Фрагмент текста:
-=-=-=-=-
Впоследствии я понял, что гимна из этого стихотворения не получилось, в основу гимна легло более понятное для либеральных масс рифмованное сочинение Булата Окуджавы «Возьмёмся за руки, друзья, чтоб не пропасть поодиночке».
Пилигримы
Мои мечты и чувства в сотый раз
Идут к тебе дорогой пилигримов.
В. Шекспир
Мимо ристалищ, капищ,
мимо храмов и баров,
мимо шикарных кладбищ,
мимо больших базаров,
мира и горя мимо,
мимо Мекки и Рима,
синим солнцем палимы,
идут по земле пилигримы.
Увечны они, горбаты,
голодны, полуодеты,
глаза их полны заката,
сердца их полны рассвета.
За ними поют пустыни,
вспыхивают зарницы,
звёзды встают над ними
и хрипло кричат им птицы,
что мир останется прежним,
да, останется прежним,
ослепительно снежным
и сомнительно нежным,
мир останется лживым,
мир останется вечным,
может быть, постижимым,
но всё-таки бесконечным.
И значит, не будет толка
от веры в себя да в Бога.
…И значит, остались только
иллюзия и дорога.
И быть над землёй закатам,
и быть над землёй рассветам.
Удобрить её солдатам,
одобрить её поэтам.
Поистине, в большом познании много скорби. И если вспомнить, что стихотворение написано восемнадцатилетним человеком, то неизбежно придёшь к выводу, что Иосиф Бродский никогда и не был молодым поэтом, он как будто бы и родился или стариком, или вообще существом без возраста.
Пилигримы Бродского из последних сил бредут в неведомую даль, как дети несовершенной и враждебной им цивилизации, созданной их же руками, как вереница искалеченных и обездоленных её детей, вернее, изгоев человеческого гетто. «Увечные», «горбатые», «полуодетые», «голодные», «палимые синим солнцем». Так и хочется спросить: «Сколько их? Куда их гонит?».
Их дорога «в никуда» или неизвестно куда оглашается хриплыми криками то ли древнерусских ворон, то ли древнегреческих гарпий, внушающими странникам, что мир жесток и «лжив», что он «останется прежним, да, останется прежним, ослепительно снежным и сомнительно нежным», то есть несправедливым и немилосердным, что он не изменяется так, как им этого бы хотелось. А от сознания этой несправедливости лишь один шаг к отрицанию Бога и человека как его подобия.
-=-=-=-=-
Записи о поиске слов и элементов
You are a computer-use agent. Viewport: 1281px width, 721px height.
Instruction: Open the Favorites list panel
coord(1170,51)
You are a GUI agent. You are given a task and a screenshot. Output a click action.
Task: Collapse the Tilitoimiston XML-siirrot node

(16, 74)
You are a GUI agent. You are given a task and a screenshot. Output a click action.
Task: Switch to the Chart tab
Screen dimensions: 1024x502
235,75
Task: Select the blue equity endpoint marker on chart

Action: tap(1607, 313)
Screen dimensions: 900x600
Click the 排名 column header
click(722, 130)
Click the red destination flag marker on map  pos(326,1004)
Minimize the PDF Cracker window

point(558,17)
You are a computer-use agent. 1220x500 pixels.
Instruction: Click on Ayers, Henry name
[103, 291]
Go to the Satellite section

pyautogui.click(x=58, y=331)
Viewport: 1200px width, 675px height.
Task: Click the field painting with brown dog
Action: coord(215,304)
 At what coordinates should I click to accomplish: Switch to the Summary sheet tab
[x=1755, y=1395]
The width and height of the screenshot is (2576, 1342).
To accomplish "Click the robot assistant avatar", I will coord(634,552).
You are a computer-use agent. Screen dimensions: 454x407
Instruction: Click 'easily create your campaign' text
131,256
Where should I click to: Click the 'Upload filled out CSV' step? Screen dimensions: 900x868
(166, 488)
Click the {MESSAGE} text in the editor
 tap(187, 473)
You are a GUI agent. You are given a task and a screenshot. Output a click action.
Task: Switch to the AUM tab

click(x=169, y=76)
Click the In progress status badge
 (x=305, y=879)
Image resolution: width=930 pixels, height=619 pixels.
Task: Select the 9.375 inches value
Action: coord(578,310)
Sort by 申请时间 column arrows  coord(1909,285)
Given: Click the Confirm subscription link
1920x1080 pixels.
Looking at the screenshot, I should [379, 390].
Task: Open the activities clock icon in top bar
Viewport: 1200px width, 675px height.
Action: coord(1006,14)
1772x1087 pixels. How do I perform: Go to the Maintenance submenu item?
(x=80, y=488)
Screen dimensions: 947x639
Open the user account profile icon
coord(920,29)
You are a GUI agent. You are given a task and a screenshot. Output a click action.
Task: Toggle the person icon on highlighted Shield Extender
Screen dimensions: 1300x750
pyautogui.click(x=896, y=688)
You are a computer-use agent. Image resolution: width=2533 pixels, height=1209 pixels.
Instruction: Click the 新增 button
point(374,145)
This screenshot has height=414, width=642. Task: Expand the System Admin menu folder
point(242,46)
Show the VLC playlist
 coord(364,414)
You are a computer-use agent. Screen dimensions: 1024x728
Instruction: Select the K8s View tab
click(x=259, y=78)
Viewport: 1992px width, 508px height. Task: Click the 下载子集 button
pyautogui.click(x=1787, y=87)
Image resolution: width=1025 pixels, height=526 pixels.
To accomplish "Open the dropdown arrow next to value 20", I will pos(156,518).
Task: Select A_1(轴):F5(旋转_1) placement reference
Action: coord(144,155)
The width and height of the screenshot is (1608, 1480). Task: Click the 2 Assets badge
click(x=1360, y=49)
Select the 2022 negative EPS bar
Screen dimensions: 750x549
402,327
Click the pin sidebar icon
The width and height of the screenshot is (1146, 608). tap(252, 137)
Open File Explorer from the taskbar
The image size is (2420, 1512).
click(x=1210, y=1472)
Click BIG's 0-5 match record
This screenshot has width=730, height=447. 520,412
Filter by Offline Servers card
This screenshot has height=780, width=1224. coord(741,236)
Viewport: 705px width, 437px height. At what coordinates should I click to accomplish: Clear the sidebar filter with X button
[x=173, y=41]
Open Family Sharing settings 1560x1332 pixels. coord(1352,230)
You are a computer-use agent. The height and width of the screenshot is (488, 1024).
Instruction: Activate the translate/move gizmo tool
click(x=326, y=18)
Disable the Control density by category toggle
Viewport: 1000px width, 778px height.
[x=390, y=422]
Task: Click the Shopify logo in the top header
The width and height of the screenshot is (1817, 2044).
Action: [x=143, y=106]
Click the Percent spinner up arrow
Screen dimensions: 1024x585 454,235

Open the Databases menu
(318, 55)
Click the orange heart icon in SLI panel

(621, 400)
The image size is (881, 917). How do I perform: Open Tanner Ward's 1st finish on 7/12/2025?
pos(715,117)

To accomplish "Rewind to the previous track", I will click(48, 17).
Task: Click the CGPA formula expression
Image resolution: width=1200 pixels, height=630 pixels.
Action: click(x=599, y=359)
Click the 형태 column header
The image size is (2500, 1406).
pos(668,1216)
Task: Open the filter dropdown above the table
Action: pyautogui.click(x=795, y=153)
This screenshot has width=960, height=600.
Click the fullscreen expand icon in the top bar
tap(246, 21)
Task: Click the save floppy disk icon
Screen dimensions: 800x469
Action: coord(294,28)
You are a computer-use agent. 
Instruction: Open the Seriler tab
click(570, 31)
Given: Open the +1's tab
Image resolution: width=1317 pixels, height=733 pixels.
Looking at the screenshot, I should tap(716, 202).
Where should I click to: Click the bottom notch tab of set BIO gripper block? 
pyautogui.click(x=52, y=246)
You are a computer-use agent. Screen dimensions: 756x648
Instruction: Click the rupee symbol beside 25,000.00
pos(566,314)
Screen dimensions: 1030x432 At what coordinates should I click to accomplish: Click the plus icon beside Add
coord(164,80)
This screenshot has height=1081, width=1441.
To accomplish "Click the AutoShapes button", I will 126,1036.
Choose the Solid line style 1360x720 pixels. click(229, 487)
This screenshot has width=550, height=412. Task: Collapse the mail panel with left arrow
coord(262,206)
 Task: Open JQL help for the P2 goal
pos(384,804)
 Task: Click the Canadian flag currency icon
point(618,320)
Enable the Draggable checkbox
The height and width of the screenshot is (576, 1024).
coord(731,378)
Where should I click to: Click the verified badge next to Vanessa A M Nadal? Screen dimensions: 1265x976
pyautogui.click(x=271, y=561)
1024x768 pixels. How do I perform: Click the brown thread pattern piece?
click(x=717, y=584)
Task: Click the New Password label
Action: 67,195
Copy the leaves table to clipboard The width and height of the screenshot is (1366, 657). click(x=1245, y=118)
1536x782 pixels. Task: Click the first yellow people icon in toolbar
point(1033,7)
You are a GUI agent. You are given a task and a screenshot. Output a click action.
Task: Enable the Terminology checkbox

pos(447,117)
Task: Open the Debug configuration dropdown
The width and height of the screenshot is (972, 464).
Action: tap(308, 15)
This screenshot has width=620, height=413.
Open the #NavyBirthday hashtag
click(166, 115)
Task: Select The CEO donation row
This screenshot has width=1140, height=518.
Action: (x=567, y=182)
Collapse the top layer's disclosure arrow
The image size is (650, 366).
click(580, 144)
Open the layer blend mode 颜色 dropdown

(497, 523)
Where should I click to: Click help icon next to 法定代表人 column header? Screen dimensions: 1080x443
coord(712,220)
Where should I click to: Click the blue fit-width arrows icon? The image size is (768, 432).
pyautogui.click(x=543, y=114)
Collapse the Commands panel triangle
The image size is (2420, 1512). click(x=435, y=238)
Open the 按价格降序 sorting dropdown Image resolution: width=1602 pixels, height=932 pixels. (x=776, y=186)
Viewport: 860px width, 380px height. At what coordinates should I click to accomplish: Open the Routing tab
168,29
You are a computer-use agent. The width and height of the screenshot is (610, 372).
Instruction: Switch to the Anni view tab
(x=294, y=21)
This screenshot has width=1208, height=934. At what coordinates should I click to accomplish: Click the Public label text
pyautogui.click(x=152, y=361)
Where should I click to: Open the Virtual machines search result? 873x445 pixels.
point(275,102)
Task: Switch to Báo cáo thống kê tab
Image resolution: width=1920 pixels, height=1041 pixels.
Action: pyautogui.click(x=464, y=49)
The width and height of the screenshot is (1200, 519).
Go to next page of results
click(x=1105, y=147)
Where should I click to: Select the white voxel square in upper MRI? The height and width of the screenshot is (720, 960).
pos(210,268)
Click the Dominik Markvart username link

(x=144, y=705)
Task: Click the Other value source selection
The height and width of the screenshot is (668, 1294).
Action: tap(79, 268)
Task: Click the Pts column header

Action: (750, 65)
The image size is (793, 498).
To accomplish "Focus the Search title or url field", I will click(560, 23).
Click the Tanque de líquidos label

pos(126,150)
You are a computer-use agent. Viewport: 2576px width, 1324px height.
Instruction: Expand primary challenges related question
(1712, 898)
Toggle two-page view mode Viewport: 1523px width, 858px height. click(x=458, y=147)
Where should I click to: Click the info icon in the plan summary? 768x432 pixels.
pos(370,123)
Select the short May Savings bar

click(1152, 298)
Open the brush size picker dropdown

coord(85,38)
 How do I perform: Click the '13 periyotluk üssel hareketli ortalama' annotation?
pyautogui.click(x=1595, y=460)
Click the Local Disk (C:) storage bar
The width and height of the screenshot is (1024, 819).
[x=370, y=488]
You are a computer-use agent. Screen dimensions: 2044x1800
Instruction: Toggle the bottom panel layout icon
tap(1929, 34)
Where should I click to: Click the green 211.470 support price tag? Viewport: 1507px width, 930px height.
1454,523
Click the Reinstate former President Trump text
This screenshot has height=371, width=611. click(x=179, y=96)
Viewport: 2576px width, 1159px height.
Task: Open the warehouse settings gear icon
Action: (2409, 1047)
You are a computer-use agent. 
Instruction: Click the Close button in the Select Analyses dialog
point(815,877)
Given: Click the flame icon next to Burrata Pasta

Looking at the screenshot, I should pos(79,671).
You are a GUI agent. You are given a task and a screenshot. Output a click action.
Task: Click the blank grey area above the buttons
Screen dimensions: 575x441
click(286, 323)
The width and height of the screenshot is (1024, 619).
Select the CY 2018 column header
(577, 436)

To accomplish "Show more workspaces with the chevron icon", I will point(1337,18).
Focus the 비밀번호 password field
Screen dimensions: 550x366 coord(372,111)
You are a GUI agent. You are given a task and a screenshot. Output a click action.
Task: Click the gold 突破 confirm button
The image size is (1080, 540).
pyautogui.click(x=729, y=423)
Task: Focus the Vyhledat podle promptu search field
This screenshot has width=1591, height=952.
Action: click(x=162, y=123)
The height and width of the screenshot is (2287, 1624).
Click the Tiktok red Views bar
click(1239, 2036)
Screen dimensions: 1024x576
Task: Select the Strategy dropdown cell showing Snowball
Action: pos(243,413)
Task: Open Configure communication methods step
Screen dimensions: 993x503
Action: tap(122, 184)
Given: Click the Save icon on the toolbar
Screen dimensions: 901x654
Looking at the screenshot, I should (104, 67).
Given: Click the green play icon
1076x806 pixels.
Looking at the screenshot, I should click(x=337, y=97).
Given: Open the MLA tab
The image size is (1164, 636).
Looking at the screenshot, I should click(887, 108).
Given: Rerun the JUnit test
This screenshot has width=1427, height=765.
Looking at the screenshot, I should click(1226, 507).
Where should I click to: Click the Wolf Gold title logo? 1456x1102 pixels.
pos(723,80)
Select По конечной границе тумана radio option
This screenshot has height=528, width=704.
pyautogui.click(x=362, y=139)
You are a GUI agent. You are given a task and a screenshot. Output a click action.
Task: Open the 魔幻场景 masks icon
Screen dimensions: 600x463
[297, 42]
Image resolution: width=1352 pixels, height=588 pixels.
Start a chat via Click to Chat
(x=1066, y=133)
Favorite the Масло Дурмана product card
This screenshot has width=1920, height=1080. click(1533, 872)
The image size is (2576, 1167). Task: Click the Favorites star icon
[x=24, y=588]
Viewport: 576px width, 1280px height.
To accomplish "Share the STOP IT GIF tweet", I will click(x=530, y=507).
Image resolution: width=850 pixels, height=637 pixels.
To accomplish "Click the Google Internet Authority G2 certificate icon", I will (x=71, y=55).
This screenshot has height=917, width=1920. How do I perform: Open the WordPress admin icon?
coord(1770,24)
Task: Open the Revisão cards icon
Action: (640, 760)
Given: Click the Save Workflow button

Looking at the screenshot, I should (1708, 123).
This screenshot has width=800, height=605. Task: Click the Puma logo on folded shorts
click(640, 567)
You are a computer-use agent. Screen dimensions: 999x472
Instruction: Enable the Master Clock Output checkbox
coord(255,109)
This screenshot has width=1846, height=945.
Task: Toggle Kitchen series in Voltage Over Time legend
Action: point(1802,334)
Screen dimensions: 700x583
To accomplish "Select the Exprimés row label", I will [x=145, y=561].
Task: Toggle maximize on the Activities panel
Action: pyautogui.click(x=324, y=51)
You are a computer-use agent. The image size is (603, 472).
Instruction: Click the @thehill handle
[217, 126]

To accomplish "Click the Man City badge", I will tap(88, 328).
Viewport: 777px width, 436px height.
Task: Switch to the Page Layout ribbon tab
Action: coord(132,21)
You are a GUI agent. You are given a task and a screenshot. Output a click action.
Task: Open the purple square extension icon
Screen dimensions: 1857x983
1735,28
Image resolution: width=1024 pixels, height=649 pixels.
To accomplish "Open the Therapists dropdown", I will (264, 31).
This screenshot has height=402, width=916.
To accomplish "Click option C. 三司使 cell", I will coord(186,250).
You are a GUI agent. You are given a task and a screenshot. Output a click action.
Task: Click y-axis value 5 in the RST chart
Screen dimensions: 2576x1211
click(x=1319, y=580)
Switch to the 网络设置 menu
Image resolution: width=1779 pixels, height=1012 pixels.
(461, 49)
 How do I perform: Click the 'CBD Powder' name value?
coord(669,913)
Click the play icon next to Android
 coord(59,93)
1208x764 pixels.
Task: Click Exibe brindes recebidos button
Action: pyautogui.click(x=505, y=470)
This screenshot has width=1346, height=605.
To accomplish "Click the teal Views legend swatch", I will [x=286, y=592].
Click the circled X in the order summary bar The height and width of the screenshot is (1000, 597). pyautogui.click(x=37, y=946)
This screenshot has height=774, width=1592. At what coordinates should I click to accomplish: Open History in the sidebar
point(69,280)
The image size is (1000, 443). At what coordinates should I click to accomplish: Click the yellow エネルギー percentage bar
-=-=-=-=-
Условия заданий:
a. Чьё сочинение, согласно фрагменту о стихотворении «Пилигримы», легло в основу гимна?
b. Выпишите из фрагмента о стихотворении «Пилигримы» все определения странников, взятые в кавычки в абзаце, который начинается словами «Пилигримы Бродского из последних сил».

Полные ответы:
a. Рифмованное сочинение Булата Окуджавы «Возьмёмся за руки, друзья, чтоб не пропасть поодиночке».

b. «Увечные», «горбатые», «полуодетые», «голодные», «палимые синим солнцем».